Je dédie cette Ecriture et son Alphabet à mon oncle Hassan Gaddito Hassan, à ma grand-mère ‘Ounda Mahammad ‘Eysa, sans lesquels, compte tenu de mon origine rurale, ma chance de scolarisation était quasiment nulle, á ma tante Hasnayti Fatouma ou Togorri-Nana,  á mon oncle Ali Kosye’Mahammad l’héritier spirituel de mon défunt père qui, dignement et sans la moindre lassitude de sa part, s’acquitta des obligations liées au rôle de père dont il s’est généreusement auto-investi, en témoigne en cela le patrimoine camélidé nommé "Qerili" . Et enfin, á mes amis Abdallah kamil et  Bourhan Ali Warki.

 

Je dédie cette Ecriture et son Alphabet a:

- Tous les érudits de la langue afar, saho, irob et leurs cultures respectives, notamment : Tola’Hanfaxé, Foxok Oobé, Salih Indego, Chek Abobakar, Faxaanah’Hagi Mahammad, Birrou, Assa Soolé, Data Amina, Talha, Laqdé, Haroun Daoud, Alwan Bourhan Alwan, Alwan Yayo Alwan, Houmed Gaba dit Waldé, Gamaladdin Abdoulkader Reedo, U.D.C. (Union pour le développement culturel), etc. Eu égard á l’immensité du patrimoine culturel qu’ils lèguent à la société, je leur adresse un hommage particulierement appuyé.

 

- Enid M. Parker (Assa Molta pour les Afar), Chèdeville, Didier Morin, Hassan Dalga, Abdallah Lee et d’autres nombreux qui, de près ou de loin, contribuèrent à l’étude, à la conservation, à la mise à jour des recueils de chants, de poèmes anciens ou contemporains, des classiques comme Ginnili, Kalluwanlé ou Saxxaq et autres genres, pour le grand bien des générations à venir .

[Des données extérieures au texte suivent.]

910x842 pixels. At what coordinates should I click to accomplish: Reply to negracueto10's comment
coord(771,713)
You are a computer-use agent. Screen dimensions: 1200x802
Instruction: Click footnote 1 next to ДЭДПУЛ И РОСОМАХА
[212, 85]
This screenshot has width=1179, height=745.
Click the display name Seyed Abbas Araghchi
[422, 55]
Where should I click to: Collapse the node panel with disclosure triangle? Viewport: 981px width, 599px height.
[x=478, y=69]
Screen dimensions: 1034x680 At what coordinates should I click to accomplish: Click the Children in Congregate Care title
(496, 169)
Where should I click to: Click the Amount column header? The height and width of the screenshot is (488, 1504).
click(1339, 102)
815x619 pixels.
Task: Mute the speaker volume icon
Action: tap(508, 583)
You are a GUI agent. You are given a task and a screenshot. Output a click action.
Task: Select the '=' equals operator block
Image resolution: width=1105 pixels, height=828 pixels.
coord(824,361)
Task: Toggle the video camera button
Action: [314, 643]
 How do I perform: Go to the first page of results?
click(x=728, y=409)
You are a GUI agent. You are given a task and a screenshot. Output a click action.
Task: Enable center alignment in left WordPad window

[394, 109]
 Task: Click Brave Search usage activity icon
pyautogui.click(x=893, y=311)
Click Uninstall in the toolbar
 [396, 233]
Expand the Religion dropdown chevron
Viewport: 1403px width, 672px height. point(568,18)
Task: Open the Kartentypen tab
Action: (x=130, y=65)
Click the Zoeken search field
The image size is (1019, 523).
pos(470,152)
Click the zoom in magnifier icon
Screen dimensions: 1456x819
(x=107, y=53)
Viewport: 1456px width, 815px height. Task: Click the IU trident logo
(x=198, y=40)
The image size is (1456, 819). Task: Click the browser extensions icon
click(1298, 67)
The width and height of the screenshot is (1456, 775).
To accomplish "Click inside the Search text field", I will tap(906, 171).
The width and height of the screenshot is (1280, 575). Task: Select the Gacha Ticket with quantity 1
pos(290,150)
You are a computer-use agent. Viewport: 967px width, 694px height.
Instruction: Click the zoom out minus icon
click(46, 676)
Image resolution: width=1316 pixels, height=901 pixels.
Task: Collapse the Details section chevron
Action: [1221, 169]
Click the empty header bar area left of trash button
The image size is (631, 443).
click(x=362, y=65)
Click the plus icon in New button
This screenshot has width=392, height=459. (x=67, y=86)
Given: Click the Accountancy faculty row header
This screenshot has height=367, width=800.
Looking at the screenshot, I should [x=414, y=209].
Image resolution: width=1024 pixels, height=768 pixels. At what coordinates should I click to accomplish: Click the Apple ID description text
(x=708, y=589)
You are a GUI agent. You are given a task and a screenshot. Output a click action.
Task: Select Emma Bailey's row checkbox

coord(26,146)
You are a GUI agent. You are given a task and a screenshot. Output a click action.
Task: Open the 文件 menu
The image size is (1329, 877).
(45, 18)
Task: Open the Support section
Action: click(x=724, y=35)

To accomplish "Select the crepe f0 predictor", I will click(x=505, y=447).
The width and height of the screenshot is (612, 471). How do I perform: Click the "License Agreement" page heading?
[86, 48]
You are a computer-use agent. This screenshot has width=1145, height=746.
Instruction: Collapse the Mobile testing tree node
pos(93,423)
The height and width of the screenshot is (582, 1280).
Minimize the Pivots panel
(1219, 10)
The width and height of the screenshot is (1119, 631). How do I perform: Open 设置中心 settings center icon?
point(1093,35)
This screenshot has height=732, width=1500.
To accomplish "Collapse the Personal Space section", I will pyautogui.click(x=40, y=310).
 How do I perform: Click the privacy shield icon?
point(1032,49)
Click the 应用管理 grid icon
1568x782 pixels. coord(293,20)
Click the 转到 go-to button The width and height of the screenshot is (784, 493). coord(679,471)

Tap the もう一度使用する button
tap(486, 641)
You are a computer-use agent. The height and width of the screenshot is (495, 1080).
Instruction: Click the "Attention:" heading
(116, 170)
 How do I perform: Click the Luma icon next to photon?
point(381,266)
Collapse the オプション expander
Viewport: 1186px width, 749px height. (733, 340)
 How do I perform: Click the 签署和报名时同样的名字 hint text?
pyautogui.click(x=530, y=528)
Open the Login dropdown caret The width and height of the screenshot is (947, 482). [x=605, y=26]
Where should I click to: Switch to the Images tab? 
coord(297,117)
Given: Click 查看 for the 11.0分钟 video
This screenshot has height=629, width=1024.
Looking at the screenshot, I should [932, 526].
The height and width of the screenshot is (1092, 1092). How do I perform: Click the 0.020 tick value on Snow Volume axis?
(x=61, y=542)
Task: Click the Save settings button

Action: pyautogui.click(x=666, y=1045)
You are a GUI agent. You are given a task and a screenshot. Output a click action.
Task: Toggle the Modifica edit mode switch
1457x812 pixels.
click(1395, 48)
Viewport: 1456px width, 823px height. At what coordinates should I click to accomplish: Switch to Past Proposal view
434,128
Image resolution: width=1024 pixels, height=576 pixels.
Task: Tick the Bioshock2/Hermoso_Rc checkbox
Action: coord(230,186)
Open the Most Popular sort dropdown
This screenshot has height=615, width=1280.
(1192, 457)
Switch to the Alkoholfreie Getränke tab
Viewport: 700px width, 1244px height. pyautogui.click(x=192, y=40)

- Tous les membres de Gob-Muda, ma fiqmá (classe d’âge), notamment Babbadi (Houmed Ali Houmed ) et Omar Osman.


Je dédie cette Ecriture et son Alphabet à tous ceux qui, des Afar, des Oromo, des Somaliens ou des Agaw, etc., aspirent à développer leurs langues avec l’amour et le respect qu'elles méritent. J’espère que les couchitiques, à travers eux les autres langues africaines de traditions également orales pourront enfin connaître l’épanouissement qu’elles méritent. Il n’est d’ailleurs jamais trop tard car, à chaque chose, comme à chacun, son temps. Ecrire les langues africaines sont désormais possibles car cet alphabet répond en cas de besoin, à toutes les nuances linguistiques que peuvent présenter ces langues. Son alphabet est leur porte drapeau et son écriture symbolise leurs verbes aux richesses multiples et variées.